» **Supplied text**:
‘SLICE OF LIFE, IN A WAY’

September 14, 2020

By Arthur H. Gunther III

thecolumnrule.com

     Some seasons ago, quite a few really, the no. 6 red naugahyde-covered twirling diner stool at Tiny’s Spring Valley, N.Y., place offered a fine view of the glass donut and sliced cake case, which, of course, was a most tempting time, even for a 19 year old usually seated for a grilled cheese right off the facing flat-top grill with fries cooked then and there, not an hour before and then kept under a heat lamp.

     “Tiny” Lazaroff was a big man, and as they say, with a large heart to match. He was jovial, and his diner was at the comfort-level standard expected of highway stops before fast food sped up the gearing to assembly line quick-a-motion. My grandfather moseyed on west to Tiny’s for java on a Saturday morning, nursing it for a longish time with a donut “sinker” from the glass case.

» **Available data**:
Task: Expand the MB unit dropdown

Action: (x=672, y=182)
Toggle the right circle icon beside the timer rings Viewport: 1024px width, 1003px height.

» **Activity 1**:
From the column about Tiny's diner, quote the passage starting at "thecolumnrule.com" and ending at "a heat lamp.".
» **Activity 2**:
In the column about Tiny's diner, what did the grandfather have with his java on Saturday mornings?
» **Activity 3**:
Turn the paragraph of the column about Tiny's diner that opens with "“Tiny” Lazaroff was a big man" into a short bulleted list of its main facts.

» **Output 1**:
thecolumnrule.com

     Some seasons ago, quite a few really, the no. 6 red naugahyde-covered twirling diner stool at Tiny’s Spring Valley, N.Y., place offered a fine view of the glass donut and sliced cake case, which, of course, was a most tempting time, even for a 19 year old usually seated for a grilled cheese right off the facing flat-top grill with fries cooked then and there, not an hour before and then kept under a heat lamp.

» **Output 2**:
A donut "sinker" from the glass case.

» **Output 3**:
- "Tiny" Lazaroff was a big, jovial man with a large heart to match.
- His diner met the comfort-level standard expected of highway stops before fast food.
- The writer's grandfather went west to Tiny's for java on Saturday mornings.
- He nursed his java for a longish time with a donut "sinker" from the glass case.